Amusante coïncidence des sorties : la même semaine que Jean Dujardin, son ancienne partenaire Alexandra Lamy est, elle aussi, au cœur d’un film intimiste. Dans "La chambre des merveilles", elle incarne Thelma, une mère célibataire dont la vie bascule lorsque son fils de 10 ans, Louis, victime d’un accident de skate, est plongé dans le coma. Elle découvre alors son journal dans lequel il avait noté "Dix choses à faire avant la fin du monde".

Persuadée qu’elle est investie d’une mission, Thelma va tenter de réaliser ces dix défis à la place de son fils, persuadée que cela fera revenir son fils à la vie… Et la voilà partie au Japon pour tenter de décrocher une dédicace d’un inaccessible auteur de manga, ensuite coiffée d’un casque et de genouillères pour oser une descente périlleuse en skate, etc.

"La chambre des merveilles" se veut être un feel good movie, plein de bonne humeur et d’espoir dans l’adversité. Mais l’esprit "positif" distillé par la réalisatrice Lisa Azuelos ("LOL", le biopic de Dalida), à force d’accumuler les invraisemblances et les coups de baguette scénaristiques, produit à l’arrivée un film hautement horripilant, indécent, et à la limite du mauvais goût – car le coma de longue durée d’un enfant n’est définitivement pas un sujet pour une comédie dramatique "positive".

Godland

L'affiche de "Godland"

Fin du XIXe siècle.

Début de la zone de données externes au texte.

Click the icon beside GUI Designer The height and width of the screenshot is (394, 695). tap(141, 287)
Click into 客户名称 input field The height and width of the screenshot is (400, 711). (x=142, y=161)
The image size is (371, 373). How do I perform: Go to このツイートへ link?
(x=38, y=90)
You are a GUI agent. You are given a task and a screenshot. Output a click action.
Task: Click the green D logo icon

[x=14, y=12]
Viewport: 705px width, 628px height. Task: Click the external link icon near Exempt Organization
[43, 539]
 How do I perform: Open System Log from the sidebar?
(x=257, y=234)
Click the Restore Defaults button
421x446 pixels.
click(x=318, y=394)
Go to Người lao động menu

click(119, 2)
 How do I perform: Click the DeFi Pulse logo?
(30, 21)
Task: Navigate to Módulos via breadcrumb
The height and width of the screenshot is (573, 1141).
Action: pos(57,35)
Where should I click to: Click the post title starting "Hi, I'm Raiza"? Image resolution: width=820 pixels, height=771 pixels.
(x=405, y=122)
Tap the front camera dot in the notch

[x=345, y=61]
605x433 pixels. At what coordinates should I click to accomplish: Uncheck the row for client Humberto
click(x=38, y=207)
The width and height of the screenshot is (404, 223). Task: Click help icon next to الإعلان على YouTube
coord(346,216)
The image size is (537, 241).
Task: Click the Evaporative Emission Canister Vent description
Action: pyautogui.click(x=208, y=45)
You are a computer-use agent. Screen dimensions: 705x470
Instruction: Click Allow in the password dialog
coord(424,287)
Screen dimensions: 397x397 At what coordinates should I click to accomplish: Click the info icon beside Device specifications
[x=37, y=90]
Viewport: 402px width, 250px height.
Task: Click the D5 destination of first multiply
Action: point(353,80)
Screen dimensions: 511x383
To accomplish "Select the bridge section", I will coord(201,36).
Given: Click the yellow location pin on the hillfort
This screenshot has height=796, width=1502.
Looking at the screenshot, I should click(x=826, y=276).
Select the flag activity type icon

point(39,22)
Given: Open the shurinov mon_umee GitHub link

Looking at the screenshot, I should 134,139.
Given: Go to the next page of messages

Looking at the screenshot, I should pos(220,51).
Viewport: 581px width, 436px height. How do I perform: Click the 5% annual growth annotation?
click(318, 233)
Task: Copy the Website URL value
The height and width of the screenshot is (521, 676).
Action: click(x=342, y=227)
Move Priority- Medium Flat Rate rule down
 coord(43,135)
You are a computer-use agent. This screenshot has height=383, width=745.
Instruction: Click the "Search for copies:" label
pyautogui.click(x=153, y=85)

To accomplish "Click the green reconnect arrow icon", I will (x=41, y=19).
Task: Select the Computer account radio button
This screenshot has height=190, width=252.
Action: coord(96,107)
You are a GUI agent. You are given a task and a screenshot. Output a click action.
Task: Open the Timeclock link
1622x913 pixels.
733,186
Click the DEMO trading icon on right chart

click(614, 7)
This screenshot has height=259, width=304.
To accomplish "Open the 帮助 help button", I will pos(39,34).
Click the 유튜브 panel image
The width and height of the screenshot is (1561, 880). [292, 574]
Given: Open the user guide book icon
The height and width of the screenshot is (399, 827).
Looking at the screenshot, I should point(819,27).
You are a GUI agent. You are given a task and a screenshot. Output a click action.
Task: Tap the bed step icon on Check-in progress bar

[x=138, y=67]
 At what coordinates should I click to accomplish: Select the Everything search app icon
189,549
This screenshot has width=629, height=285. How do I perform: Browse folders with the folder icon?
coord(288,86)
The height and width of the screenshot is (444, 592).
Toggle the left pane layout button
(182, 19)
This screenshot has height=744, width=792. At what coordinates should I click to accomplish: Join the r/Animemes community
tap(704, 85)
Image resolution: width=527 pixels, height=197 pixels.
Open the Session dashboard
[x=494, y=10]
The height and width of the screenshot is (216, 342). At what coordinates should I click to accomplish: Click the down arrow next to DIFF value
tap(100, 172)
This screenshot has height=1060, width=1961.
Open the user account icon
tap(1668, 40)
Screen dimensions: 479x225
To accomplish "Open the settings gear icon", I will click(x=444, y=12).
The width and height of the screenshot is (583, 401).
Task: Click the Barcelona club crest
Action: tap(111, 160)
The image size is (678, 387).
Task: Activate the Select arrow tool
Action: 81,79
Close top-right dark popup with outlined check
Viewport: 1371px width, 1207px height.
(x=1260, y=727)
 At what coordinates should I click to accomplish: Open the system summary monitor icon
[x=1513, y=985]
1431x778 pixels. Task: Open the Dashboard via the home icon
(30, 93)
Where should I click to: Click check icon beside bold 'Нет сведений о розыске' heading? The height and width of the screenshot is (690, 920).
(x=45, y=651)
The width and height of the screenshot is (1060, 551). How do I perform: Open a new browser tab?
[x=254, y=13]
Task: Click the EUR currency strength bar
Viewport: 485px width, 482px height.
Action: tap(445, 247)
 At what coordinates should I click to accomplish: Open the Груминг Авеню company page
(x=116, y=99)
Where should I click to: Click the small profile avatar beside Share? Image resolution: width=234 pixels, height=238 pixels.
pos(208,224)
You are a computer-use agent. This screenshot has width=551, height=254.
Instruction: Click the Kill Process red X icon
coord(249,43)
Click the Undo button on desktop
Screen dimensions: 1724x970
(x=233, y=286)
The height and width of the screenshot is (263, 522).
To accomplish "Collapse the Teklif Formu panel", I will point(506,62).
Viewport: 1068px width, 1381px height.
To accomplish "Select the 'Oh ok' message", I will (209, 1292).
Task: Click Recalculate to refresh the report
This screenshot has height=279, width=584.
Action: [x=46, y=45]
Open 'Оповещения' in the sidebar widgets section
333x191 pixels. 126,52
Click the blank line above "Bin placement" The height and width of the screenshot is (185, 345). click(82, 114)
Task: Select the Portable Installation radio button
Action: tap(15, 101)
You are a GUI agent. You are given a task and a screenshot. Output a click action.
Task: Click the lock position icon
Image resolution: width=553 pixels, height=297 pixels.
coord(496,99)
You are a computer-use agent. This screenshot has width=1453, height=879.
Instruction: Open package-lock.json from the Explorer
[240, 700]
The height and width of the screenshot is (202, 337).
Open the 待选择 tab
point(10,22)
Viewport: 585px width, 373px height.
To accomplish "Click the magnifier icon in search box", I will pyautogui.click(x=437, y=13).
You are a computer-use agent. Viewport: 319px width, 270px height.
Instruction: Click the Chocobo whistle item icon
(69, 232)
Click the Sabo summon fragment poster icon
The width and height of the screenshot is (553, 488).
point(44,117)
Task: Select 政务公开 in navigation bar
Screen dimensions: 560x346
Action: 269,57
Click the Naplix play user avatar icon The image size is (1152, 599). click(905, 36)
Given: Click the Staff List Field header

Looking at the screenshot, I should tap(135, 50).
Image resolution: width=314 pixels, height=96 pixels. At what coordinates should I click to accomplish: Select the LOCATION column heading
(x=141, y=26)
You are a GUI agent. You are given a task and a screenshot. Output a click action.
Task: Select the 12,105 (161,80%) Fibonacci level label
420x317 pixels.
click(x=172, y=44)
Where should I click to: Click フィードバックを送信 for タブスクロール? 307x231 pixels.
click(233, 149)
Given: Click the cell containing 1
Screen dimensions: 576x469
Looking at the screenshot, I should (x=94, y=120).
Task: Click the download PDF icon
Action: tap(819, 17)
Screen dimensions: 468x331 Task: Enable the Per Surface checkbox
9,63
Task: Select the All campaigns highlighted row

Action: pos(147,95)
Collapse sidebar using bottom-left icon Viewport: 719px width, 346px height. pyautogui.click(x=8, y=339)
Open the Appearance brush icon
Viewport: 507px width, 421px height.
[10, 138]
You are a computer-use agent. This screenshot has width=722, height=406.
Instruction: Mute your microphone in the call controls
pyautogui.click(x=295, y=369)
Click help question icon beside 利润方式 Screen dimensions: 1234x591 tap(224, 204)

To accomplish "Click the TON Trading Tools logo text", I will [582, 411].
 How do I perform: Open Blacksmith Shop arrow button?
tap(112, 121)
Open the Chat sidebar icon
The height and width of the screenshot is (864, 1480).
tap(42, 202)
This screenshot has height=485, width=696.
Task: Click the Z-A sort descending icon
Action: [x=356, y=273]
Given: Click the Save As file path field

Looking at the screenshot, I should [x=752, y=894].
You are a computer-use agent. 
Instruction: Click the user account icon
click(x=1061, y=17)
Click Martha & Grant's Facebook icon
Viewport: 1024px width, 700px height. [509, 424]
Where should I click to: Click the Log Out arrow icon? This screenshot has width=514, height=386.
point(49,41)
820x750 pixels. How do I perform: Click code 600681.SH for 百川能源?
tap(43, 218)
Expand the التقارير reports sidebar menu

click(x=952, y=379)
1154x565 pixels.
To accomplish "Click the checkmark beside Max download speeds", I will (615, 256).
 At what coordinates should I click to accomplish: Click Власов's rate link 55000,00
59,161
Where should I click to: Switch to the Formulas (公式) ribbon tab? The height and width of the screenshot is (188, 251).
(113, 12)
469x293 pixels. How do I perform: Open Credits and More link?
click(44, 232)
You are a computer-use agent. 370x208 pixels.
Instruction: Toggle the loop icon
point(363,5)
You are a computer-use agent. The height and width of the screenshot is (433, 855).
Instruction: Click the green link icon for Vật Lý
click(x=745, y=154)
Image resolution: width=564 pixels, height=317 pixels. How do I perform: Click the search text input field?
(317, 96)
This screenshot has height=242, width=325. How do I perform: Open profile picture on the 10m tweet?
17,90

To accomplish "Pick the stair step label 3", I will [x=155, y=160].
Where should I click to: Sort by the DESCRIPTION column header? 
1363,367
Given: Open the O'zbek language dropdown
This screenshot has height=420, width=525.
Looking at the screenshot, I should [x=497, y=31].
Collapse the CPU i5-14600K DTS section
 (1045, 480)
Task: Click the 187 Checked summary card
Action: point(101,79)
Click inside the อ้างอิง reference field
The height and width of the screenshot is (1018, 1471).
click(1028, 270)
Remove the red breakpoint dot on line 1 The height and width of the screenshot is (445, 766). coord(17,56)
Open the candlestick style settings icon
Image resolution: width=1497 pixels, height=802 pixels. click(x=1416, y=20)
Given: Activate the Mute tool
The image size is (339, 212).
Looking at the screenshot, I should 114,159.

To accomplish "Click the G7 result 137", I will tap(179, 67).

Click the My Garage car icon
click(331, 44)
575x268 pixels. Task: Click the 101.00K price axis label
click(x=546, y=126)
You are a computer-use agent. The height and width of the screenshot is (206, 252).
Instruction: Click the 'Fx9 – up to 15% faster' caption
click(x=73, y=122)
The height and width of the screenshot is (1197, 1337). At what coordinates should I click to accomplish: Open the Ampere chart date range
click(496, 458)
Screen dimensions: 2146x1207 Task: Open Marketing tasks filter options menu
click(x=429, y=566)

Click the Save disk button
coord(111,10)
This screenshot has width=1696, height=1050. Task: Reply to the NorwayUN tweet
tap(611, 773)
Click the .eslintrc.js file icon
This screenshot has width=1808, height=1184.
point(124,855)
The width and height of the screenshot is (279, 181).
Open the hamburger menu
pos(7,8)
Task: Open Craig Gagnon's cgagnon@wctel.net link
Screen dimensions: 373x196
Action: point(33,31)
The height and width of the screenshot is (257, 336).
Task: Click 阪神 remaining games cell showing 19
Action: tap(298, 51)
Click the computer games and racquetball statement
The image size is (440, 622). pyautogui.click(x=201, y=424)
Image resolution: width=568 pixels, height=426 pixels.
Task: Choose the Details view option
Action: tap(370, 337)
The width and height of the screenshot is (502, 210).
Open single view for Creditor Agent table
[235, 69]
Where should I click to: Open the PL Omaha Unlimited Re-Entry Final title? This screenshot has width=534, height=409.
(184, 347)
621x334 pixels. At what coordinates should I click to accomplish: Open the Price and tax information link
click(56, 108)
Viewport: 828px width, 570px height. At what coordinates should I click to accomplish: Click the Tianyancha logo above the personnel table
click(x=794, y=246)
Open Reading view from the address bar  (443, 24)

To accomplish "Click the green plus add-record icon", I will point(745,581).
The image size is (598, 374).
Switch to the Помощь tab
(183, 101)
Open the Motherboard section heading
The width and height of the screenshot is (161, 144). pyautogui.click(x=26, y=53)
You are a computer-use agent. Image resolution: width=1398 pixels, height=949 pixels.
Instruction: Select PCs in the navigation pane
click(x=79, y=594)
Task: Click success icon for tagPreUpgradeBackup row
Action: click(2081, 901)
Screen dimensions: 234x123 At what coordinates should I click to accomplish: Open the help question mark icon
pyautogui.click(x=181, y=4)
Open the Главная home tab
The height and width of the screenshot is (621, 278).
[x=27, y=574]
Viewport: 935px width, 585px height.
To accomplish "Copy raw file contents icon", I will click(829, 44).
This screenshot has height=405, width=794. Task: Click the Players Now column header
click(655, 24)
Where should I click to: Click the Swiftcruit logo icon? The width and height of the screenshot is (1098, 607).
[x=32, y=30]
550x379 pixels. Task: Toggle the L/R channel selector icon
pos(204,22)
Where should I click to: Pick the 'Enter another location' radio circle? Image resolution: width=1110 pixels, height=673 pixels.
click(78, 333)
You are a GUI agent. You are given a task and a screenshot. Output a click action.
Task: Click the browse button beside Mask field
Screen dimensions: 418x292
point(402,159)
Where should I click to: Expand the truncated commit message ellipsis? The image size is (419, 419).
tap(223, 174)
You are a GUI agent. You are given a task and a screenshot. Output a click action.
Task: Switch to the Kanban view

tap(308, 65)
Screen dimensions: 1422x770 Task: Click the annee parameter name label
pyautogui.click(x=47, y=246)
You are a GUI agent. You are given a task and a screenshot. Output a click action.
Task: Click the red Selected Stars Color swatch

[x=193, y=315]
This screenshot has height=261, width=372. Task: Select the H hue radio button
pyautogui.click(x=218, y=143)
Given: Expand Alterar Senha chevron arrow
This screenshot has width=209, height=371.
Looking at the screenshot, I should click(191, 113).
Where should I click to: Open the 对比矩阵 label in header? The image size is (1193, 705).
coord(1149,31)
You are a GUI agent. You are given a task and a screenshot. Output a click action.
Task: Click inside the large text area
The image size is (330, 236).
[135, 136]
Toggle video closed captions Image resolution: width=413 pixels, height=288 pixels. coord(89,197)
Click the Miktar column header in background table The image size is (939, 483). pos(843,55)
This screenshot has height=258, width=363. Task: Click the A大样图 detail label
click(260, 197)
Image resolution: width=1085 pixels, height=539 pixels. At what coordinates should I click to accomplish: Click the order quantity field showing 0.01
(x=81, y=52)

Lucas, jeune prêtre danois, est envoyé par son supérieur hiérarchique en mission dans un village reculé d’Islande pour y installer une église. Jeune homme timide et introverti, Lucas est passionné de photographie et entend bien, au cours de son périple, tirer le portrait des Islandais qu’il croise sur son chemin… Mais si l’ecclésiastique est fasciné par les paysages et les silhouettes qu’il rencontre, est-il vraiment fait pour être le prêtre rassembleur d’une petite communauté isolée…

A l’instar de son sujet, "Godland" est un film qui prend la pause. Autrement dit, le réalisateur Hlymur Palmasson tombe dans le piège de la "belle image signifiante". Son film est lent, hiératique, traversé par des éclairs d’esthétisme, certes, mais plombé par de pénibles longueurs. A force de montrer la sauvage poésie des décors islandais, le réalisateur perd parfois de vue son personnage principal.

L’interprétation Elliott Crosset Hove, froide et distanciée, finit de rendre le personnage de Lukas totalement antipathique… Difficile dès lors de s’y intéresser pendant plus de deux heures. "Godland" est beau. Beau et ennuyeux.